Every record must be restated exactly as written.

[[ PROVIDED ENTRIES, beginning ]]

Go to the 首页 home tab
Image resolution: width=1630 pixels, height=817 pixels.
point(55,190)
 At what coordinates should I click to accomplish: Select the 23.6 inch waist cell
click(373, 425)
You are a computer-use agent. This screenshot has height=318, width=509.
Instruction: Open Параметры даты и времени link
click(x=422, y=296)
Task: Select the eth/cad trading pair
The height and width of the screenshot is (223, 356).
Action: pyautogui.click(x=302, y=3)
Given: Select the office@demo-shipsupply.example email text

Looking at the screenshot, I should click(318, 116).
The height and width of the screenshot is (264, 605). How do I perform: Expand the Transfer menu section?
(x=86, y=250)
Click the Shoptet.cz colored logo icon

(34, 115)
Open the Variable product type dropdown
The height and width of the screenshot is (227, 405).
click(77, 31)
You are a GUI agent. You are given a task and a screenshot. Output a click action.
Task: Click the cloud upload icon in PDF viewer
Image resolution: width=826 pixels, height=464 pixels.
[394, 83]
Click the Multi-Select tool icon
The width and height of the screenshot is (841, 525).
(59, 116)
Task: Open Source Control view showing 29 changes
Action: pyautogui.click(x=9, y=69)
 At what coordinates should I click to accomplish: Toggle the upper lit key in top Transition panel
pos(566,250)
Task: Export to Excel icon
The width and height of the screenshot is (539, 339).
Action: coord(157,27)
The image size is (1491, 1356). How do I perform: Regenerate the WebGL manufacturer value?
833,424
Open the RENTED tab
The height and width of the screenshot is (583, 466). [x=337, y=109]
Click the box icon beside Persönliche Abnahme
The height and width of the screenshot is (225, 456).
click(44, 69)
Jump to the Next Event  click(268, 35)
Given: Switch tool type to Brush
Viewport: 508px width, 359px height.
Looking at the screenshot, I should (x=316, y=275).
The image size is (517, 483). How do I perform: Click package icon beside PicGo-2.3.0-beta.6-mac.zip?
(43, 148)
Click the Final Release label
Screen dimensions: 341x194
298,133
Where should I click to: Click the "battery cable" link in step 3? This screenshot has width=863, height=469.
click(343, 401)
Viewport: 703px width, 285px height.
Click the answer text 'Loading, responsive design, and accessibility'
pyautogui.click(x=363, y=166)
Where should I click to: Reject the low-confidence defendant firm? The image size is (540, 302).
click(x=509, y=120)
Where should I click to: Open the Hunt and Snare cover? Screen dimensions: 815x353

[[ PROVIDED ENTRIES, end ]]

## RESPONSE TO THE TASK
Go to the 首页 home tab
Image resolution: width=1630 pixels, height=817 pixels.
point(55,190)
 At what coordinates should I click to accomplish: Select the 23.6 inch waist cell
click(373, 425)
You are a computer-use agent. This screenshot has height=318, width=509.
Instruction: Open Параметры даты и времени link
click(x=422, y=296)
Task: Select the eth/cad trading pair
The height and width of the screenshot is (223, 356).
Action: pyautogui.click(x=302, y=3)
Given: Select the office@demo-shipsupply.example email text

Looking at the screenshot, I should click(318, 116).
The height and width of the screenshot is (264, 605). How do I perform: Expand the Transfer menu section?
(x=86, y=250)
Click the Shoptet.cz colored logo icon

(34, 115)
Open the Variable product type dropdown
The height and width of the screenshot is (227, 405).
click(77, 31)
You are a GUI agent. You are given a task and a screenshot. Output a click action.
Task: Click the cloud upload icon in PDF viewer
Image resolution: width=826 pixels, height=464 pixels.
[394, 83]
Click the Multi-Select tool icon
The width and height of the screenshot is (841, 525).
(59, 116)
Task: Open Source Control view showing 29 changes
Action: pyautogui.click(x=9, y=69)
 At what coordinates should I click to accomplish: Toggle the upper lit key in top Transition panel
pos(566,250)
Task: Export to Excel icon
The width and height of the screenshot is (539, 339).
Action: coord(157,27)
The image size is (1491, 1356). How do I perform: Regenerate the WebGL manufacturer value?
833,424
Open the RENTED tab
The height and width of the screenshot is (583, 466). [x=337, y=109]
Click the box icon beside Persönliche Abnahme
The height and width of the screenshot is (225, 456).
click(44, 69)
Jump to the Next Event  click(268, 35)
Given: Switch tool type to Brush
Viewport: 508px width, 359px height.
Looking at the screenshot, I should (x=316, y=275).
The image size is (517, 483). How do I perform: Click package icon beside PicGo-2.3.0-beta.6-mac.zip?
(43, 148)
Click the Final Release label
Screen dimensions: 341x194
298,133
Where should I click to: Click the "battery cable" link in step 3? This screenshot has width=863, height=469.
click(343, 401)
Viewport: 703px width, 285px height.
Click the answer text 'Loading, responsive design, and accessibility'
pyautogui.click(x=363, y=166)
Where should I click to: Reject the low-confidence defendant firm? The image size is (540, 302).
click(x=509, y=120)
Where should I click to: Open the Hunt and Snare cover? Screen dimensions: 815x353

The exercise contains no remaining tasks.